“These attacks have already endangered the ISIS mission,” said Colonel Joseph Buccino, spokesman for the US Central Command, which oversees the region. “One of the attacks hit within 130 yards of US personnel, so US troops are at risk. Any expansion of these attacks increases that risk,” Buccino told me in an email.
Mazloum, as he is called, said that an hour before our conversation, a Turkish drone had fired on the SDF security post in the al-Hol refugee camp, where families of IS fighters are housed. He said he didn’t know if any of the camp’s residents had escaped because a Turkish drone was still hovering over the camp and it was impossible for US and SDF troops there to survey the damage safely.
Mazloum said SDF forces are also currently “at risk” as they try to maintain security in 28 makeshift prisons in northern Syria, which house about 12,000 captured ISIS fighters. After a prison break at Hasakah Prison in January, more than 3,000 of these inmates escaped, and it took more than a week to capture most of them and regain control.

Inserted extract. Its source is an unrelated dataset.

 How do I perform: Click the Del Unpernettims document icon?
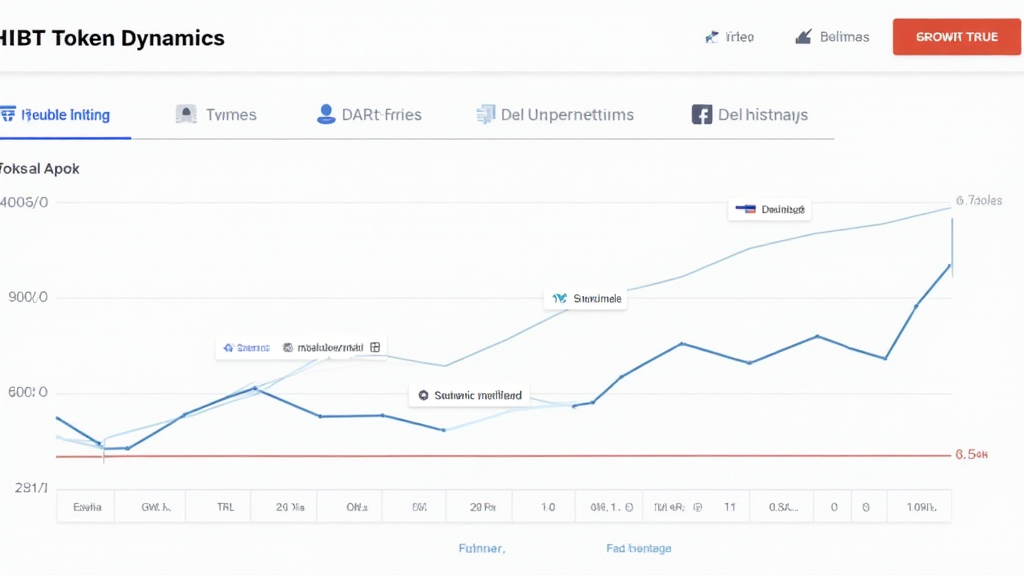coord(486,115)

Turkey’s rationale for attacking the Syrian Kurds is the claim that the SDF, and Mazloum personally, are connected to the militant Kurdish militia known as the PKK, which they say was responsible for a November 13 terrorist bombing in Istanbul . Mazloum told me his troops were not involved in the attack and had expressed sympathy for the victims. As for the allegation that he had personal ties to PKK terrorism, he said “these are just excuses” and that he had been working closely with US and coalition forces for more than eight years.
Northern Syria is a bomb that Turkey, through its reckless actions, seems determined to detonate. When I visited the al-Hol camp with Centcom commander General Michael “Erik” Kurilla in April, about 56,000 people lived there, an estimated 70 percent of whom were under the age of 18. without Turkish bombers overhead.

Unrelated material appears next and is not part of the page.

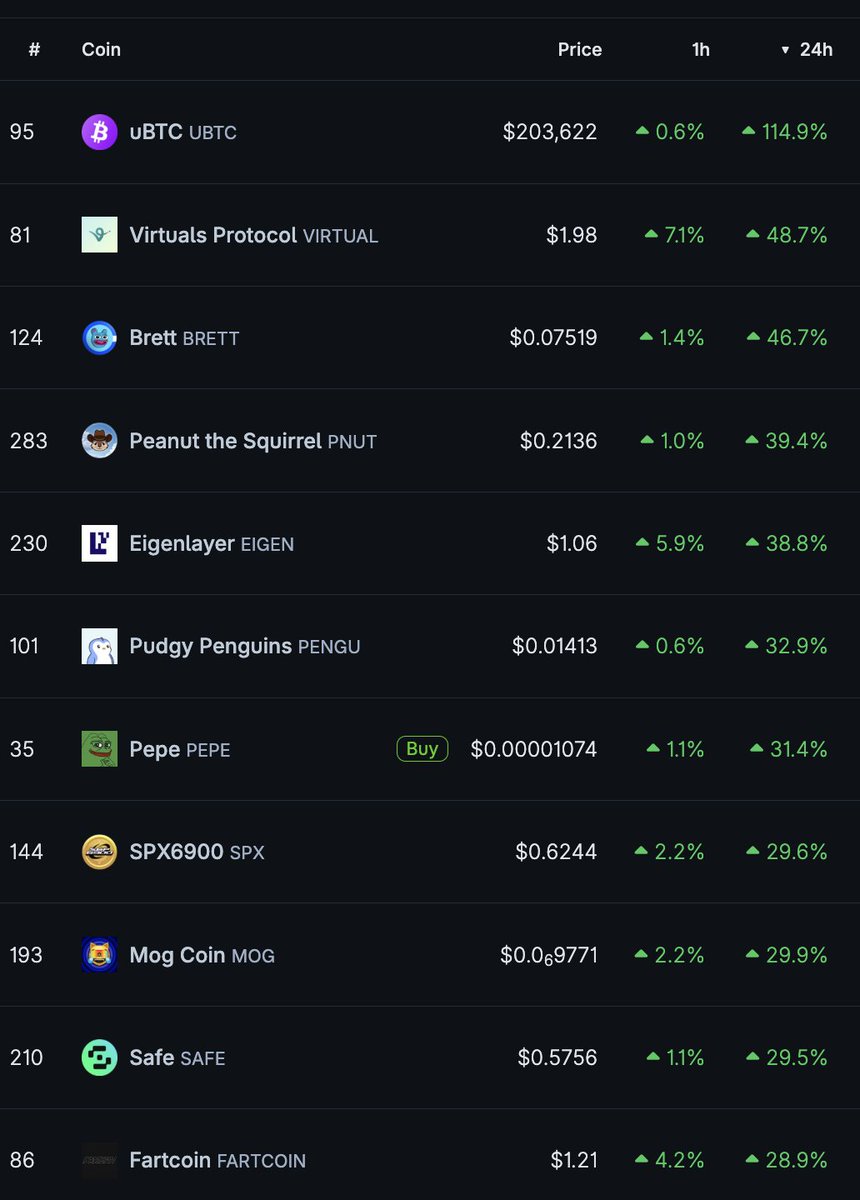Sort by the Coin column header
The height and width of the screenshot is (1200, 860).
(101, 49)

Mazloum said the Turkish attack began Monday with an attack on a coalition base in Hasakah, where US Special Operations forces help train the SDF. I also visited that base in April and saw the combat partnership between the United States and the Syrian Kurds that shattered ISIS. The Kurdish-led militia paid a heavy price in that campaign, with 12,000 fighters killed in action, Mazloum reminded me on Wednesday.
Mazloum said he expects Turkey to launch a ground attack in northern Syria soon, seeking greater control over Manbij and Kobani, two areas liberated from ISIS at great cost by the United States and its SDF partners. He said the United States has an “ethical responsibility to protect the Kurds from ethnic cleansing from this region”. He urged US officials to pressure Turkey to de-escalate its attacks before disaster strikes.
General Mark A. Milley, Chairman of the Joint Chiefs of Staff, spoke to his Turkish counterpart on Wednesday and warned the Turks against attacking restricted zones around US troops. But a Pentagon official said there was “no sign of it [the Turks] are ready to de-escalate.” As the Turkish military strike in northern Syria begins to destabilize the US-led coalition’s fragile control over the murderous remnants of the Islamic State, any reasonable person begins to wonder: What kind of ally is this?